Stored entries
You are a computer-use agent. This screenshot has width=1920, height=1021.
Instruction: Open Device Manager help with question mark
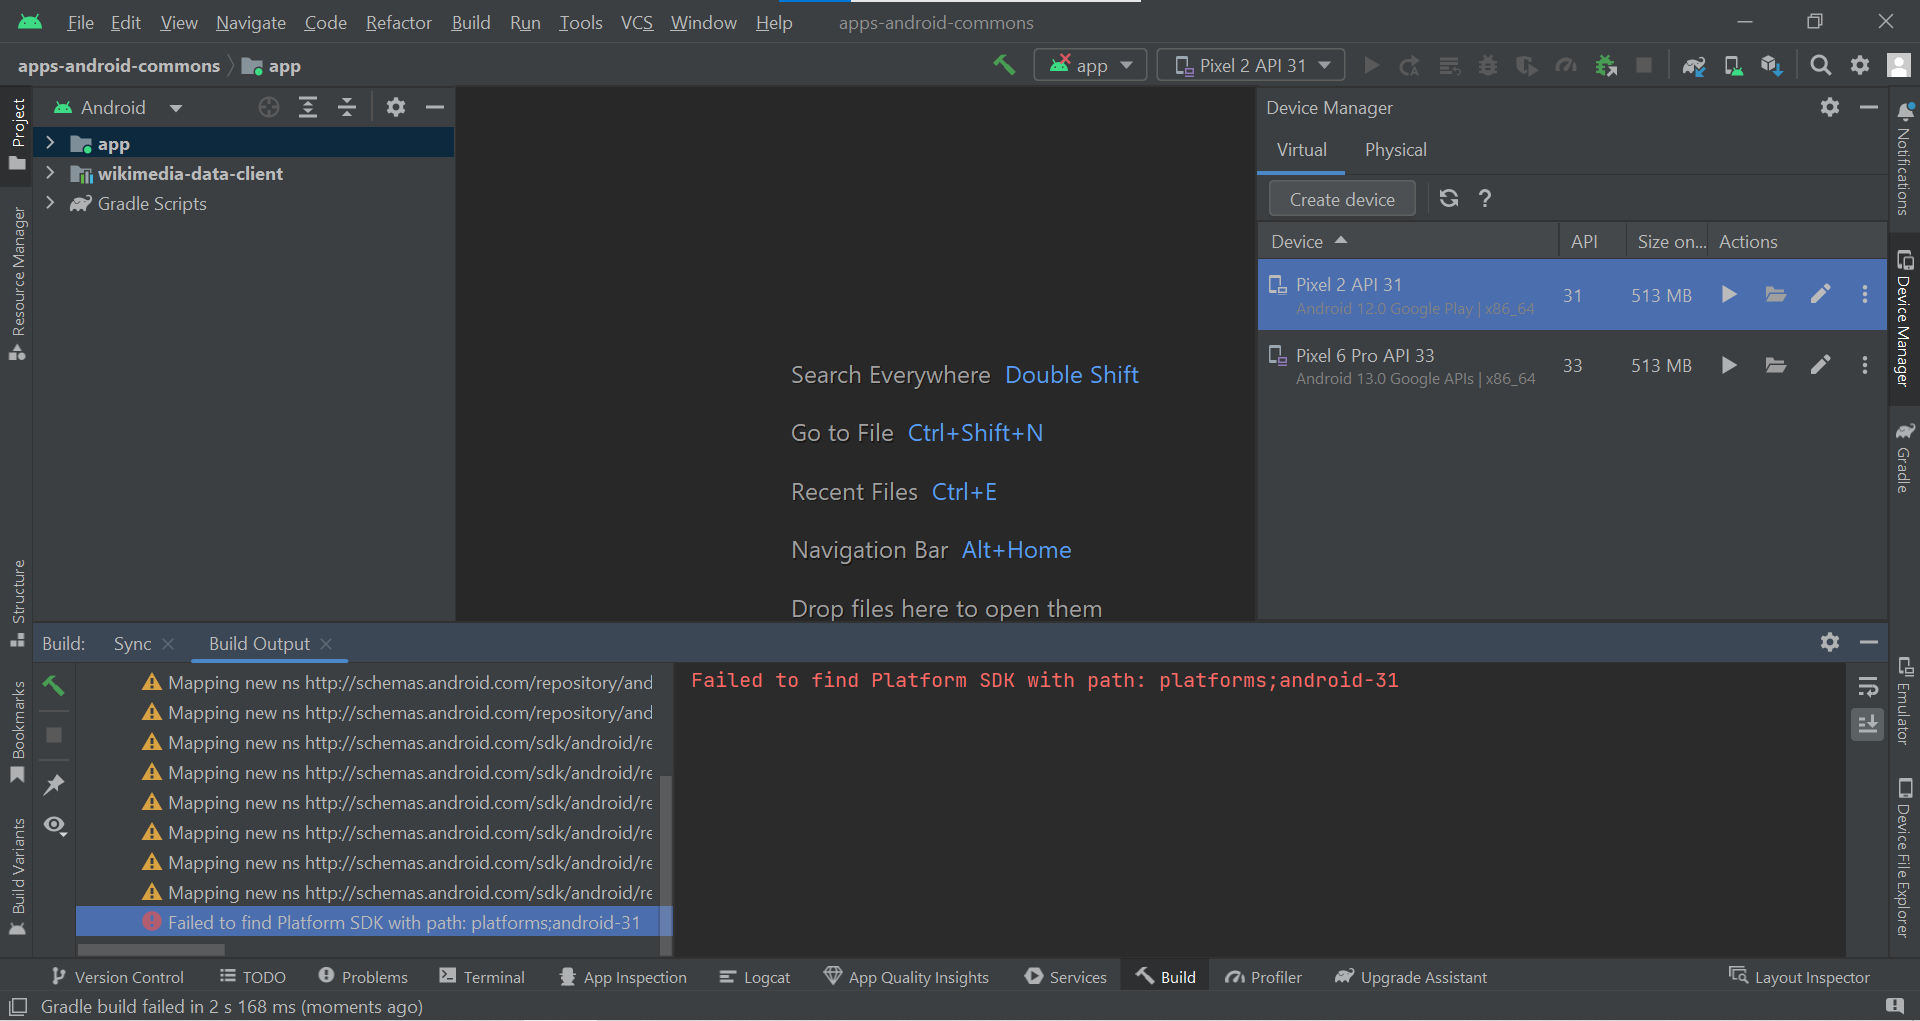[x=1484, y=198]
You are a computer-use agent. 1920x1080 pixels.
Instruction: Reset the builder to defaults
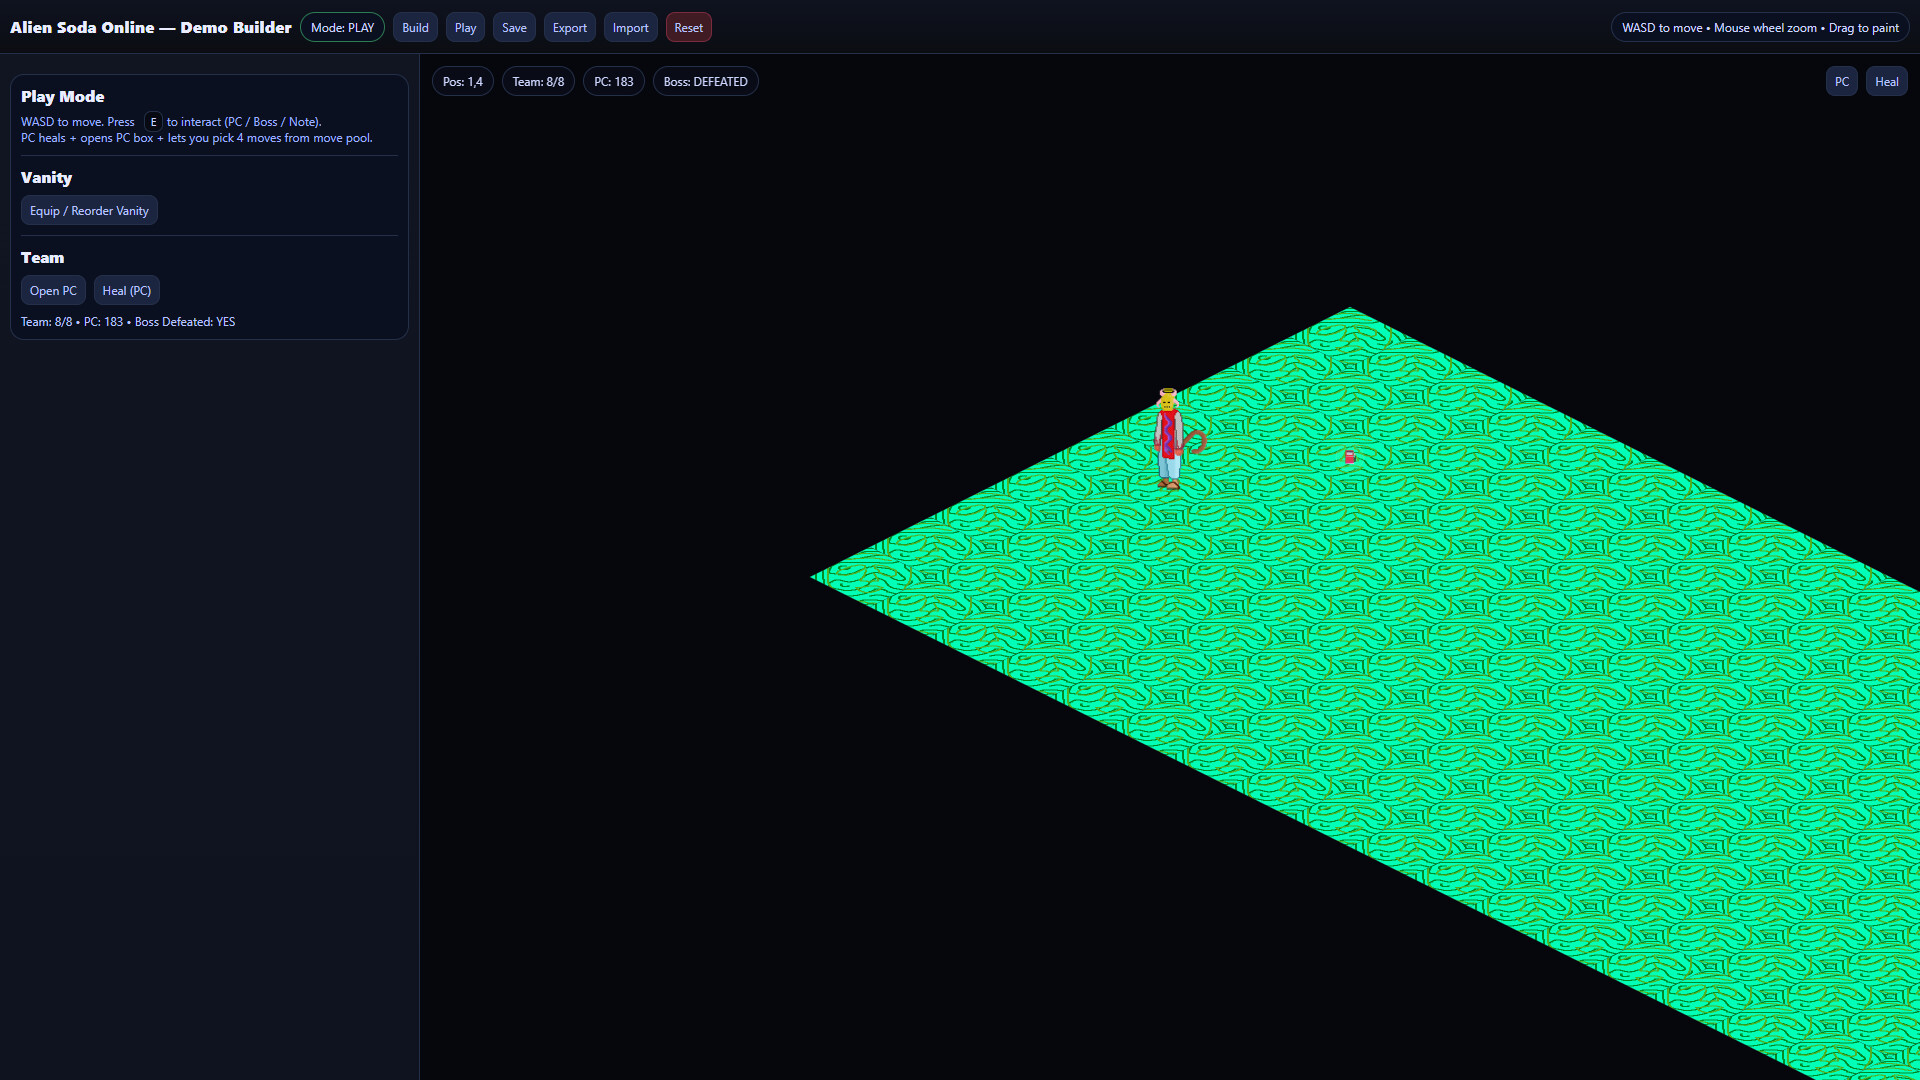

■ **WHAT THE TASK REQUIRES**
A verbatim reproduction of each entry is expected, with every picture omitted.

■ **EXPECTED ANSWER**
You are a computer-use agent. This screenshot has width=1920, height=1021.
Instruction: Open Device Manager help with question mark
[x=1484, y=198]
You are a computer-use agent. 1920x1080 pixels.
Instruction: Reset the builder to defaults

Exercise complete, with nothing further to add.